Найденов сбросил с себя рюкзак, размял плечи и стал оглядываться, выискивая место, где лучше поставить палатку. Сейчас или позднее? - задал себе вопрос и остановил взгляд на дальнем берегу, откуда только что пришел. Окутанный смогом, хмурый и недоброжелательный город топорщится трубами и высотными домами, над которыми нависает серое, тяжелое небо. Внезапно что-то толкнуло Найденова, испугав до крайности: ведь он здесь в опасности! Живой, подвижный, различимый на этой огромной плоскости, словно муравей на гладкой столешнице. Посмотри оттуда, из города в мощный бинокль - и вот он, Найденов, приходи и бери тепленького. Можно и на вертолете загнать - как зверя... И он, подхватив рюкзак, опрометью бросился к мосту. Стоп! - скомандовал себе, поднимаясь по относу. -

А вдруг там уже поджидают? Нет ничего легче поймать человека на мосту... Понтонная переправа километрах в десяти вверх по течению, надо туда.

Измученный страхами, усталый, голодный вернулся он в город поздним вечером. Темнело. Куда идти? Он выбрал подвал, где ночевал в одну из зим, когда остался без работы и без угла, в компании удивительных бродяг, круто меняющих сложившееся у большинства представление о бомжах. Интересно, где теперь философ-изобретатель, точно знающий, что необходимо человечеству, чтобы быть сытым и счастливым. Найденов не уверен в правильности его взглядов на эволюцию вообще, на дарвинизм в частности, но диагноз правителям и прочим хозяевам России он ставил точный. Улыбка осветила лицо Найденова, едва он вспомнил, как огромного изобретателя подталкивали к выходу два тщедушных милиционера, а он им спокойно втолковывал все про ту же власть.
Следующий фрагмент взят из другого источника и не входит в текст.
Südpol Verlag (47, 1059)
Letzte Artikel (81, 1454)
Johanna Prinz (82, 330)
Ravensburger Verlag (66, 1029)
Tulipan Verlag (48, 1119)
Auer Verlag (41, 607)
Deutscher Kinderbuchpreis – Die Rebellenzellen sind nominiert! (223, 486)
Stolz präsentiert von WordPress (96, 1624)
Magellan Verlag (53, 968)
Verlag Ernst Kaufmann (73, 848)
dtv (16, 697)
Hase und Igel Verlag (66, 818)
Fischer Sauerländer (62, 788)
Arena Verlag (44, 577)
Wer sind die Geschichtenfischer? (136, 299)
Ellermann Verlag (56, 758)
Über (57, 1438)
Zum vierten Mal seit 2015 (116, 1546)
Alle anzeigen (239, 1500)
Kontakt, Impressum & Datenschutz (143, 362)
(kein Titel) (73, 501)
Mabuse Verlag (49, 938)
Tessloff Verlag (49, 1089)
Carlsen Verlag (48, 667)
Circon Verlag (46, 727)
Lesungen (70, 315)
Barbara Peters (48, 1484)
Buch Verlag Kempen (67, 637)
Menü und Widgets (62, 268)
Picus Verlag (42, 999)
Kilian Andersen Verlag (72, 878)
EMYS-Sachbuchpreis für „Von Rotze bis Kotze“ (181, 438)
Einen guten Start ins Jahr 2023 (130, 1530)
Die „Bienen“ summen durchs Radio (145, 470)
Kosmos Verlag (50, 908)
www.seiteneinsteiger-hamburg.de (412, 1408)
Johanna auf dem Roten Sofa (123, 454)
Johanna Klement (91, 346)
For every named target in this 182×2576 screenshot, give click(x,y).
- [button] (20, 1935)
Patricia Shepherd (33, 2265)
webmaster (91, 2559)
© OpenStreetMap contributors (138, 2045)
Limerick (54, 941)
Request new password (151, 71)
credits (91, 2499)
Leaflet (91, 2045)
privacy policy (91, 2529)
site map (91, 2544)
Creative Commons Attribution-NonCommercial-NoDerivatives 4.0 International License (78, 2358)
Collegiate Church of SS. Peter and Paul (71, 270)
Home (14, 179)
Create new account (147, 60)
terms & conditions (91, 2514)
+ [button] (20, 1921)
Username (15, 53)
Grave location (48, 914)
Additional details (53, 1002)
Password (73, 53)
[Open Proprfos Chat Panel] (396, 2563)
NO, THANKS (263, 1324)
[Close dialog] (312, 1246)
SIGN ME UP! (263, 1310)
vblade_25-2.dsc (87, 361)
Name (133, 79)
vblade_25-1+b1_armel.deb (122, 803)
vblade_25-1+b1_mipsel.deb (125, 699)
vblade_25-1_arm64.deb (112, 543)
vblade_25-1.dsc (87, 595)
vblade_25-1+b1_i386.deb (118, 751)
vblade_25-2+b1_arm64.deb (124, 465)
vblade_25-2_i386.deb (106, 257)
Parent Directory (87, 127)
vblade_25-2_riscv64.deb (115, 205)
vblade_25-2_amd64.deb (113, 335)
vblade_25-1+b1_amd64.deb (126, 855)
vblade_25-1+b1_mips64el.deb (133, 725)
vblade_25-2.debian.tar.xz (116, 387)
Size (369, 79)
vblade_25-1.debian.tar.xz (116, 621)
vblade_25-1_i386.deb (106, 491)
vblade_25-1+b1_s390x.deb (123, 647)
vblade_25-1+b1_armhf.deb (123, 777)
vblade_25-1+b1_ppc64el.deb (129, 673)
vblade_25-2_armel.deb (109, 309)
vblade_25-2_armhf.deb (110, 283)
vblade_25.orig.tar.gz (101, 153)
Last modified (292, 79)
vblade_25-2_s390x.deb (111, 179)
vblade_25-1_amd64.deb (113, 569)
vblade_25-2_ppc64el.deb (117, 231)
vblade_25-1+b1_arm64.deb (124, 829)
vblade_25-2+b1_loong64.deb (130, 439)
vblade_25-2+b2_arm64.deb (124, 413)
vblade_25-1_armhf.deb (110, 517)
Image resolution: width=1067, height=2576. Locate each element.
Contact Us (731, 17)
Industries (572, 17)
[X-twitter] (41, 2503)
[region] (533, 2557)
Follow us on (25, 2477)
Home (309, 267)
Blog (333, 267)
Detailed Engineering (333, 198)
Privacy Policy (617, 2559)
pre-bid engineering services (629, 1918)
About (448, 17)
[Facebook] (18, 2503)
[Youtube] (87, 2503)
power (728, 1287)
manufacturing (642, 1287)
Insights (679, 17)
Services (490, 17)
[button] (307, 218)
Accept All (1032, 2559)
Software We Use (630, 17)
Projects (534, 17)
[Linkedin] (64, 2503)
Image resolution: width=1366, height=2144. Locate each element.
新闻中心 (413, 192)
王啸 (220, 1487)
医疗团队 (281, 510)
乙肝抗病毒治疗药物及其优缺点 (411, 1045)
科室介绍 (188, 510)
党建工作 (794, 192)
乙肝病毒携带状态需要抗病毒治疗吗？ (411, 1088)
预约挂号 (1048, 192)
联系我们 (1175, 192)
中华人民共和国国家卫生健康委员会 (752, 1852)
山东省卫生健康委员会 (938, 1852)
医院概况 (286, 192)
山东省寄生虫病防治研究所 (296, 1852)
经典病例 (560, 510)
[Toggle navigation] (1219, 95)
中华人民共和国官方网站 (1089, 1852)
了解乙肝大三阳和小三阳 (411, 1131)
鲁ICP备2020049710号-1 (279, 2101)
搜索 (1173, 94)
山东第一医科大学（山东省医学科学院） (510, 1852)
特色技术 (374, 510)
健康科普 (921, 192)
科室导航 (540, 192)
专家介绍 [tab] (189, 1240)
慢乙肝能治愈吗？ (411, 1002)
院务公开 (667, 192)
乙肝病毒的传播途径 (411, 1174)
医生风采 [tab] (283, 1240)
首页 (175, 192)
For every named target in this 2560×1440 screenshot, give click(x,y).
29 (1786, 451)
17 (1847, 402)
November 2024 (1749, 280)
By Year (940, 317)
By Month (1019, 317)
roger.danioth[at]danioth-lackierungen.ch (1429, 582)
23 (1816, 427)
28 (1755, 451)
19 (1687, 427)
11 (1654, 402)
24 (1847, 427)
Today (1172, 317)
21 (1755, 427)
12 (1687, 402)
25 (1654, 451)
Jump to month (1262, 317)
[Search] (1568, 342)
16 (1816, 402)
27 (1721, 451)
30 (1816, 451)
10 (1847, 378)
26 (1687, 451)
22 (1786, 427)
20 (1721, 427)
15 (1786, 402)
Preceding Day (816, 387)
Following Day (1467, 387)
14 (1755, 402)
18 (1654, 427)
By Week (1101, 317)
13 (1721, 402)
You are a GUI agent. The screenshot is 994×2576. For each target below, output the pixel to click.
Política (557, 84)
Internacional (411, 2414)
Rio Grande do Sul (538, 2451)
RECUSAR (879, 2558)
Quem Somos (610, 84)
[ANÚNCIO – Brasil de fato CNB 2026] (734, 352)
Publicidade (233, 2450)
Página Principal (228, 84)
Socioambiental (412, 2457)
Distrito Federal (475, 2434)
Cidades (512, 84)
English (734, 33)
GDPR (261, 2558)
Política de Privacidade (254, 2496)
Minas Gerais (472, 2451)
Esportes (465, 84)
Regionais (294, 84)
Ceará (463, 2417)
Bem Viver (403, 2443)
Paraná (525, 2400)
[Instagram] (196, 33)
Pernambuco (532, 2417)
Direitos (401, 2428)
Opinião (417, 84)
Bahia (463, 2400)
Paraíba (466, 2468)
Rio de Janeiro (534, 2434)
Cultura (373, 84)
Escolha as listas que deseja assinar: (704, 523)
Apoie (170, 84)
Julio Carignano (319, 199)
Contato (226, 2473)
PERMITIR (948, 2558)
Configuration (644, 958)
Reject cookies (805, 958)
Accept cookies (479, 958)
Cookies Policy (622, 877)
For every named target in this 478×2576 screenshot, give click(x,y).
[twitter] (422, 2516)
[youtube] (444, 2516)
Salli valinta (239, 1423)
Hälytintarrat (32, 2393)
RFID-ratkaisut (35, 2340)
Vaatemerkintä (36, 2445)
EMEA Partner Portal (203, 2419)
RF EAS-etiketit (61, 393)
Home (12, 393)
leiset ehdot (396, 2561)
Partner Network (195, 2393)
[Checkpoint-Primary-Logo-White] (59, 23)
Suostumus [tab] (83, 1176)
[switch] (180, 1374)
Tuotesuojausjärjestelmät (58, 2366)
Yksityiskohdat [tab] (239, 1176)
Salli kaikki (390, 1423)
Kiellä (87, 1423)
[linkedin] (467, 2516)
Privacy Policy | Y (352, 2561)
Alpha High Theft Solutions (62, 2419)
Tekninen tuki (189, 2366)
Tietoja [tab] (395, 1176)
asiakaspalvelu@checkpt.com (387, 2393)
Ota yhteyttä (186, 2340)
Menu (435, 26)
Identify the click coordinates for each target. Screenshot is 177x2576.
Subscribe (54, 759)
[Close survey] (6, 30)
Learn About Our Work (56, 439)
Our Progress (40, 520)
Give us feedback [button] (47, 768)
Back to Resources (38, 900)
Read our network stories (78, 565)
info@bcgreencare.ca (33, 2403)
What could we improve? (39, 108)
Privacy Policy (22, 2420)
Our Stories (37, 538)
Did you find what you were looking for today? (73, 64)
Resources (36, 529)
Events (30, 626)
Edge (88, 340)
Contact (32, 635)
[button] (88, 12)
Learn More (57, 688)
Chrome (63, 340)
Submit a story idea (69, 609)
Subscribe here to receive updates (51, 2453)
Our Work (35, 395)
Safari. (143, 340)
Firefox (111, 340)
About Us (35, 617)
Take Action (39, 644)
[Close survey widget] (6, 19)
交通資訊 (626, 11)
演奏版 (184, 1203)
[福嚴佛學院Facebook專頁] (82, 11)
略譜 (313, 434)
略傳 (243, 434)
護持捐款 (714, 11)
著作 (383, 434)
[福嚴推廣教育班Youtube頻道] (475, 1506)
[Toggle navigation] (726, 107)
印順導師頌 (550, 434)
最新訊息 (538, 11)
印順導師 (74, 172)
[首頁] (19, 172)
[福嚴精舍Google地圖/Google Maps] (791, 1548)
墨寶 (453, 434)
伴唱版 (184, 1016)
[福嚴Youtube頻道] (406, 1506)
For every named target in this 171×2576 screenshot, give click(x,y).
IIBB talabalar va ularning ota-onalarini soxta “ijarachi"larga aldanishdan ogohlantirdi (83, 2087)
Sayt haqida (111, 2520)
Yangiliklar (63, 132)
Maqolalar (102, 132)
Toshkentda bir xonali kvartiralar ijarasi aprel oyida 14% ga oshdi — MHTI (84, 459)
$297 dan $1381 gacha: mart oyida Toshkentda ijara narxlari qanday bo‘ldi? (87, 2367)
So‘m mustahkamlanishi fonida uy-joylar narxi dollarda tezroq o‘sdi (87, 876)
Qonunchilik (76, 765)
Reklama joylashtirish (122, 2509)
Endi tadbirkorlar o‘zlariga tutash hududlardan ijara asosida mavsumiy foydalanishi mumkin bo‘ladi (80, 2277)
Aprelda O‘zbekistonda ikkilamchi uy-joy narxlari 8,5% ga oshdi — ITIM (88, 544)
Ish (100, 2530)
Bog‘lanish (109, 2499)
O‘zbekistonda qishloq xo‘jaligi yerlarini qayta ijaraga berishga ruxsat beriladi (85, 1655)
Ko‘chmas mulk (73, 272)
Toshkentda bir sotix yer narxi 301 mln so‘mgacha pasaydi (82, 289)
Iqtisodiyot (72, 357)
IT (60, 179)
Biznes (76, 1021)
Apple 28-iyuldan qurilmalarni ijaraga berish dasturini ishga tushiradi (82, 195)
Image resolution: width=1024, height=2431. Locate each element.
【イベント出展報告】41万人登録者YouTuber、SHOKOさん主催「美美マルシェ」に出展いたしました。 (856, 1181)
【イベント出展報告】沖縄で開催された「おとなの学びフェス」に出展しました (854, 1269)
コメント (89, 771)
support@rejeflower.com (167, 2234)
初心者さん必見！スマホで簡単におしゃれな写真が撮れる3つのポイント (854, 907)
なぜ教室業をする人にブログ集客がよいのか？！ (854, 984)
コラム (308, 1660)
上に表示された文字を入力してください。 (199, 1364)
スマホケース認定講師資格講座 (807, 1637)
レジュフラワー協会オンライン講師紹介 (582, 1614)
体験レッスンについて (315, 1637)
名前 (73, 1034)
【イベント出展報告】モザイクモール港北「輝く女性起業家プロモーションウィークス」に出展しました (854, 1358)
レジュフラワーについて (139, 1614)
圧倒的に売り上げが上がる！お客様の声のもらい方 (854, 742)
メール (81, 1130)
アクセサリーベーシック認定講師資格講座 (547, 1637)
- Все князья на Руси с древних времен и по сей день обещали «народ любити и добра хотети»...

Был еще идейный наркоман, ярый пропагандист легких наркотиков и ненавистник водки.

- Отравители! - клял он, - и он тоже! - государственных мужей. - На пачке сигарет предупреждают об опасности, а на пивной бутылке - нет. Табак-то растет, а алкоголь - гниль, продукт умирания.

Любил еще рассуждать об устройстве мира, религии...

- Все просто. Мы даже детские книжки читаем не вдумываясь. Старик Хоттабыч доходчиво объяснил шестикласснику модель вселенной, а мы все гадаем и отгадать не можем...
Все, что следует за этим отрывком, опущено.